The process is straightforward. You manually count word patterns in some training text (say, a children’s book). You record these patterns in a table. Then you use dice rolls to generate new sentences, making random choices weighted by what you’ve seen before. After an hour or so of doing this by hand, something clicks: you realise that ChatGPT works exactly the same way. It’s the same fundamental process, just at a (vastly) different scale.
Your hand-rolled language model might produce surprisingly coherent sentences, or delightfully nonsensical ones—either way, you’ve understood generation in a way no abstract explanation can provide. The approach strips away the distractions of code and infrastructure, letting you focus on the underlying principles.
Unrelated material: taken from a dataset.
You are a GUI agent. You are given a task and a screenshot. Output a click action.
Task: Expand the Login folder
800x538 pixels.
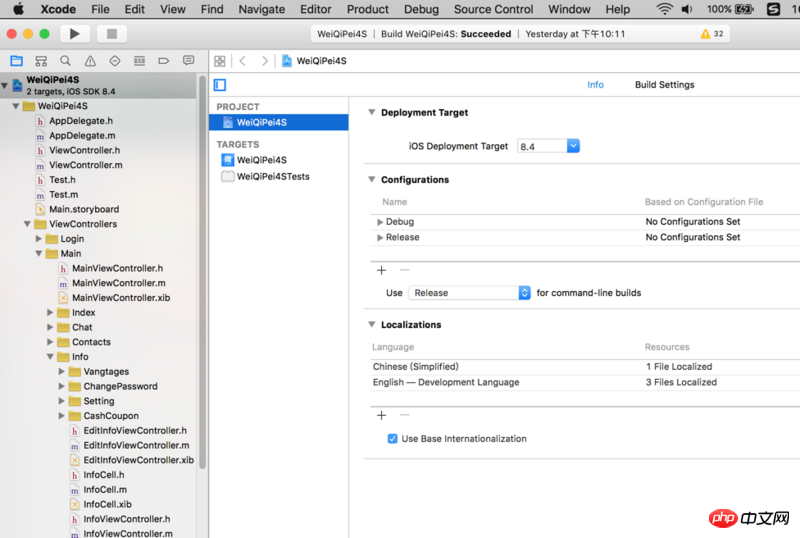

When you’ve spent an afternoon rolling dice and watching patterns emerge, you have a better sense of how language models work.
Who’s this for?
These activities are suitable for audiences from high school age through to adults. No programming background required. No mathematics beyond basic counting and percentages.
We’ve run it for hundreds of participants—school students, undergraduate students, senior executives in the Australian Public Service. The material consistently helps people build new mental models of how LLMs work, demystifying systems they may have previously thought of as almost magical.
What’s included?

The complete resource pack is available under a Creative Commons BY-NC-SA 4.0 license at github.com/ANUcybernetics/llms-unplugged:
- Module cards: ten double-sided printable handouts, each covering a self-contained activity from basic training and generation through to advanced concepts like embeddings, sampling strategies, and low-rank adaptation. Read them online or download the printable PDF bundle.
- Instructor notes: pedagogical scaffolding explaining connections to modern LLMs, discussion questions, and historical context—designed for educators without deep AI expertise
- Software tools: optional open-source tools to create custom n-gram booklets from any text corpus, so you can build domain-specific pre-trained models
A typical 90-minute workshop covers the core training-to-generation pipeline (modules 1–3). Extension modules let you explore concepts like trigram models, context columns, word embeddings, and synthetic data if you have more time or a particularly engaged audience.
These LLMs Unplugged resources will grow over time, including example lesson plans, new modules and unplugged activities, and more. Bookmark us and stay tuned. And if you’d like to get in touch, email ben.swift@anu.edu.au.
Getting started
Follow the links above (or visit the GitHub repository) to download the materials and start running your own workshops. The modular design means you can scale content up or down based on available time and audience sophistication.
As LLMs become increasingly central to how we work with text and interact with digital systems, hands-on understanding becomes not just pedagogically valuable but practically necessary. The good news? The core concepts are accessible to anyone willing to spend an afternoon with pen, paper, and dice.